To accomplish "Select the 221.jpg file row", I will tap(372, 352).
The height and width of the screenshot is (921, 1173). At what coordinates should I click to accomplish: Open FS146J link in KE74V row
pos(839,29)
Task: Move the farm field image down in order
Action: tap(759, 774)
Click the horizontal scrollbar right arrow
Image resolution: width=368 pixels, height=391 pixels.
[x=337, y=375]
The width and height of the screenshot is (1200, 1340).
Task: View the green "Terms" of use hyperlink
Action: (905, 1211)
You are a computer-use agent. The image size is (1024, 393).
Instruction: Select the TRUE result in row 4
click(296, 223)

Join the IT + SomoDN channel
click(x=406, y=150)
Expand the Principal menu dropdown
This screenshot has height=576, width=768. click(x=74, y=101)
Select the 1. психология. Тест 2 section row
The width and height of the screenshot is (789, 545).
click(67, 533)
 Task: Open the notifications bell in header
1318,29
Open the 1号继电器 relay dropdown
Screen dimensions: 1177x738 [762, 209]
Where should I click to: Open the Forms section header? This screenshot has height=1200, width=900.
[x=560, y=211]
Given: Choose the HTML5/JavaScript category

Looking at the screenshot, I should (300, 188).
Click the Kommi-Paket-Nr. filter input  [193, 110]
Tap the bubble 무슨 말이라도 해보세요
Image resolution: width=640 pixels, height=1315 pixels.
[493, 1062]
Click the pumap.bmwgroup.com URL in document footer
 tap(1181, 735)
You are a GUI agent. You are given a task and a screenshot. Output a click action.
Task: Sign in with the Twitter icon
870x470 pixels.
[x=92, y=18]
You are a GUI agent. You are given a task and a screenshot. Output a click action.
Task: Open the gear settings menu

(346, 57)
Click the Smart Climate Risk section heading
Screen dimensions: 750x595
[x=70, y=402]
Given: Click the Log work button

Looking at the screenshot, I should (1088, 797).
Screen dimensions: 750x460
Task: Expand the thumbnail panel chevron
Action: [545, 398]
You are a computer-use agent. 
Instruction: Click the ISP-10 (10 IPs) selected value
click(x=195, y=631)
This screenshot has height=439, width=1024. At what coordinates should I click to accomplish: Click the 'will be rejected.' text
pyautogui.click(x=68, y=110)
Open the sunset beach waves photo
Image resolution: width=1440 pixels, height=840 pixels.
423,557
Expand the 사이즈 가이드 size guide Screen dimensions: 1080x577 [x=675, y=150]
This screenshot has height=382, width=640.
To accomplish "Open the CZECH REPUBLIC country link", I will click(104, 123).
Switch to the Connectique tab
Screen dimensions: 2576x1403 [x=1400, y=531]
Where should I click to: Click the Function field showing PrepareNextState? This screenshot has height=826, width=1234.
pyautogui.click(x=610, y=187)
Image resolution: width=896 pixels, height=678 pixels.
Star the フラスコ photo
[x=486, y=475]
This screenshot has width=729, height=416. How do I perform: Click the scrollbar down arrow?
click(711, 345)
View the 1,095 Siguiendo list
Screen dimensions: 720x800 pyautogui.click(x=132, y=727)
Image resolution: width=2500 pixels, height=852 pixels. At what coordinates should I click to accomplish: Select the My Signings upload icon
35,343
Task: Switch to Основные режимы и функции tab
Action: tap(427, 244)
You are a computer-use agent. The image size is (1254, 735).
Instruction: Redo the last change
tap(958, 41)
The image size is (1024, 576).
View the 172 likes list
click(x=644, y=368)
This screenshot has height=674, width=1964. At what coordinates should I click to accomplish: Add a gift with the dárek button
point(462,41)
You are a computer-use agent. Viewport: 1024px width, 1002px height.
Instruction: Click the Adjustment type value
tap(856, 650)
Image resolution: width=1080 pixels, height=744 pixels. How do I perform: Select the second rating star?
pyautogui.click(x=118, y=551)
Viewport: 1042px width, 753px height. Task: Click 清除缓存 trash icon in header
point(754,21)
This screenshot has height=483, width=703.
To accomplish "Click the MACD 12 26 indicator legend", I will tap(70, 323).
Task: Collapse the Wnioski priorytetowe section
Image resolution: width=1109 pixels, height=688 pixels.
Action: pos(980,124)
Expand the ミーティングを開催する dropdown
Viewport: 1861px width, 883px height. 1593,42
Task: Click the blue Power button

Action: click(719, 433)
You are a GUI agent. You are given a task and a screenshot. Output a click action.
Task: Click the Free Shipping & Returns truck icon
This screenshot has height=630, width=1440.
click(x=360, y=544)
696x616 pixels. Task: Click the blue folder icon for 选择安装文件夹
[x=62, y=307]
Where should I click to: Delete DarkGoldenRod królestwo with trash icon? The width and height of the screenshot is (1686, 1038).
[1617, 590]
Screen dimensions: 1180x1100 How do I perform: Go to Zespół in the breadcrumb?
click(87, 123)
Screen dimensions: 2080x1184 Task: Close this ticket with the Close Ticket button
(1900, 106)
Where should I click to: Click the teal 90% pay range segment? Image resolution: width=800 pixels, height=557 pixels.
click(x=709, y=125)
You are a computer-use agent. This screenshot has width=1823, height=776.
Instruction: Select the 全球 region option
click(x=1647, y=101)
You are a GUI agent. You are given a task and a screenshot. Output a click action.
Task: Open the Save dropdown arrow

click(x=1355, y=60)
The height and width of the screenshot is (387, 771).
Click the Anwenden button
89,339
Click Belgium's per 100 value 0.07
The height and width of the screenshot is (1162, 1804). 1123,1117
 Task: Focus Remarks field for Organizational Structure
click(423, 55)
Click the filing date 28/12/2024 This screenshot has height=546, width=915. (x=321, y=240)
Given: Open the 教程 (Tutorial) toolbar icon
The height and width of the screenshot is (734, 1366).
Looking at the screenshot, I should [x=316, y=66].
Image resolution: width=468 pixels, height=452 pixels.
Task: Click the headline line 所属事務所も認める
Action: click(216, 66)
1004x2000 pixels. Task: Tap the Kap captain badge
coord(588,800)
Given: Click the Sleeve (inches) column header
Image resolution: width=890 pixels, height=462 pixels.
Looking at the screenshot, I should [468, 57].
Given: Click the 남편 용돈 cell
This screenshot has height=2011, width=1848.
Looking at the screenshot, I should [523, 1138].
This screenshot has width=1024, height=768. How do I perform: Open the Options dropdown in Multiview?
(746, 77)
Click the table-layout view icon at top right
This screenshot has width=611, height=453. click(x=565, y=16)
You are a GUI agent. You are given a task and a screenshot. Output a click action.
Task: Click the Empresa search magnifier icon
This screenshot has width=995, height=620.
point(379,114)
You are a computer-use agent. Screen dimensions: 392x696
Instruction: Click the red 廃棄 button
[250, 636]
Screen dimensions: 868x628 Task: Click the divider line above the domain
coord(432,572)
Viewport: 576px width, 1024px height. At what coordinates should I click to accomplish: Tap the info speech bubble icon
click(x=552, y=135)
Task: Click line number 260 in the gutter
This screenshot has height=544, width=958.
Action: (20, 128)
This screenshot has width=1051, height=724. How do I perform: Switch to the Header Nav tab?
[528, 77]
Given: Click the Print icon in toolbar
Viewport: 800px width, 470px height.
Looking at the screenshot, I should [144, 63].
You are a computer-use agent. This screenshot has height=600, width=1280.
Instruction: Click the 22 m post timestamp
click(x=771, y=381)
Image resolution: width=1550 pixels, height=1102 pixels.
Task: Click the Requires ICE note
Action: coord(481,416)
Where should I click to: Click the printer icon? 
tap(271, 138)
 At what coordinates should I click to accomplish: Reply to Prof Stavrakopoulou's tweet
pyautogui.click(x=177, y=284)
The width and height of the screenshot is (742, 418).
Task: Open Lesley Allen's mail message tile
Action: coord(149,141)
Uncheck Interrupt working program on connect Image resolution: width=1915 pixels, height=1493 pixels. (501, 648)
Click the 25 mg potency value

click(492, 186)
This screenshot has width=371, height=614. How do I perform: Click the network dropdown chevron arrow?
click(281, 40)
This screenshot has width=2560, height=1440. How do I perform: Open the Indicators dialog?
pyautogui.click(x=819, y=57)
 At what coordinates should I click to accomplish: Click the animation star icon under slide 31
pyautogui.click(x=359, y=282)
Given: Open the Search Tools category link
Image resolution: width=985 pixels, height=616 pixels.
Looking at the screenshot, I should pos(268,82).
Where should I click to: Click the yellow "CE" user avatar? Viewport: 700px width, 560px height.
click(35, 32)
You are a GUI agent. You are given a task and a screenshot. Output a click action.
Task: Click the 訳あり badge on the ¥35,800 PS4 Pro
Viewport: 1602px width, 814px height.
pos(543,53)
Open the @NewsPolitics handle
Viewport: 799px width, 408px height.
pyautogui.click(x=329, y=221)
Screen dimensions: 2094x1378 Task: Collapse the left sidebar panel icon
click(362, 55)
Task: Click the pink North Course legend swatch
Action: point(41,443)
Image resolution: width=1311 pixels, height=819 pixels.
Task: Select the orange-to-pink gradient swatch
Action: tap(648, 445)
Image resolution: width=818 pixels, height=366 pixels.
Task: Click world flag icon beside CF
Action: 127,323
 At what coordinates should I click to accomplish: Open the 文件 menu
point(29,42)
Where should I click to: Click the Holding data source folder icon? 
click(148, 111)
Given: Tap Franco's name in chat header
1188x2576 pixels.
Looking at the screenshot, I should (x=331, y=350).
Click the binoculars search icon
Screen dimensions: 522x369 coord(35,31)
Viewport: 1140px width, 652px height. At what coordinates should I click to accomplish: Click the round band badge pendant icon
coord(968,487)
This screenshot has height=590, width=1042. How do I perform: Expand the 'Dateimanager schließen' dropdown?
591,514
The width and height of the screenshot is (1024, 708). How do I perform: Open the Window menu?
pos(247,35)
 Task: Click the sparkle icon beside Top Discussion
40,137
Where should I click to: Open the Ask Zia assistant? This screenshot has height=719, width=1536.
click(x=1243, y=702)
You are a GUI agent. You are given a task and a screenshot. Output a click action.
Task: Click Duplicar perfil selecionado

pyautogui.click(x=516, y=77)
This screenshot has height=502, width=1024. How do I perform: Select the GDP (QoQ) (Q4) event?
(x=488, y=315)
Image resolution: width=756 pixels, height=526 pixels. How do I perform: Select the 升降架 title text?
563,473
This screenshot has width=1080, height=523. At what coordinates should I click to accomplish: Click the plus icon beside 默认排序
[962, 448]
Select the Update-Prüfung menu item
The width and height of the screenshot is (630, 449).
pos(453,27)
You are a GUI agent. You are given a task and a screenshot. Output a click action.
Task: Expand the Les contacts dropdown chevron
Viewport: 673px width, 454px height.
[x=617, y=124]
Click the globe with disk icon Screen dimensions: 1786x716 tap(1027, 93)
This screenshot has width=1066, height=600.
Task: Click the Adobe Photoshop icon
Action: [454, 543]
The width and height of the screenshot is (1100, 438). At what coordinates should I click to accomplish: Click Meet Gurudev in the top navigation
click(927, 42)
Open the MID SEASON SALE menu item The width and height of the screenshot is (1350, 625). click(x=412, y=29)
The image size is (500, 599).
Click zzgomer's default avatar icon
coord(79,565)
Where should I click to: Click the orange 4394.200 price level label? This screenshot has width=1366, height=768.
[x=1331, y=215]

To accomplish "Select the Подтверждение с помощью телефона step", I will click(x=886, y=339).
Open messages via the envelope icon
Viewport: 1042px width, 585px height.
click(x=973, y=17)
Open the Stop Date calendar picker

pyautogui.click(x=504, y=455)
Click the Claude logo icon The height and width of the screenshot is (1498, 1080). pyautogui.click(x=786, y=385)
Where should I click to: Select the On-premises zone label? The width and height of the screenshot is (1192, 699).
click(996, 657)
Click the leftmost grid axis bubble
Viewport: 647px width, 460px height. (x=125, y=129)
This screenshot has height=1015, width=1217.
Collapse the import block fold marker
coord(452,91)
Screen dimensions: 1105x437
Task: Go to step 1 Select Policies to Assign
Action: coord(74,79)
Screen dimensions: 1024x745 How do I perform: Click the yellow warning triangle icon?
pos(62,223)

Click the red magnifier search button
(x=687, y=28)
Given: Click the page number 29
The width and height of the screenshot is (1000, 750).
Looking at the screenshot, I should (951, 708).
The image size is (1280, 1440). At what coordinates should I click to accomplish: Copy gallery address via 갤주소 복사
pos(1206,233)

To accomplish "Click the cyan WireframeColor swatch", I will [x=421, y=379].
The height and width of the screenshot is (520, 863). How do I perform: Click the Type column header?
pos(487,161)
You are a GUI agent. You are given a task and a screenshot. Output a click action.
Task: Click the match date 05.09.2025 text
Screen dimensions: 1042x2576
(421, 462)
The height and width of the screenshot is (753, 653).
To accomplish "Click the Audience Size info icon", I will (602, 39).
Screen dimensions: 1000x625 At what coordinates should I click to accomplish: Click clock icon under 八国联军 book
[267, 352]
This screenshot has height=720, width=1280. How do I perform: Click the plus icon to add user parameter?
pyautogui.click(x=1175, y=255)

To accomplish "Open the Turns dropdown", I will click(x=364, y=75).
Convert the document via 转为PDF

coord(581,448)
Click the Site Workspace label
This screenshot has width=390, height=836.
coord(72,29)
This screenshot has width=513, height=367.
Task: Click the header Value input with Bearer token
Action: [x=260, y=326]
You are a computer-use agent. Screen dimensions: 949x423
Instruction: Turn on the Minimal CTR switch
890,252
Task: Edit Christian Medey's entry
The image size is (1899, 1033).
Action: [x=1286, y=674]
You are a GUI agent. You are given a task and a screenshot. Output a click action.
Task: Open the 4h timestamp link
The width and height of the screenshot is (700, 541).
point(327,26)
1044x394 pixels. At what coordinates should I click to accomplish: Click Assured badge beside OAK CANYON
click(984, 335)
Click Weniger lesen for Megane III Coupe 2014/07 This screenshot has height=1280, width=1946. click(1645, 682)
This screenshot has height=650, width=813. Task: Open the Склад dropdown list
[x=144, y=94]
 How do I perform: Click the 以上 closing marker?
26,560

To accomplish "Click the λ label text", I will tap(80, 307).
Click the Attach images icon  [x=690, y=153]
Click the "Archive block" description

### Task to complete
Where in the records above does the word "computer" appear? Copy each line that holds it.

### Output for this exercise
You are a computer-use agent. The image size is (1024, 393).
You are a computer-use agent. 
You are a computer-use agent. The image size is (1254, 735).
You are a computer-use agent. Viewport: 1024px width, 1002px height.
You are a computer-use agent. This screenshot has width=1823, height=776.
You are a computer-use agent. Screen dimensions: 392x696
You are a computer-use agent. This screenshot has height=600, width=1280.
You are a computer-use agent. Screen dimensions: 949x423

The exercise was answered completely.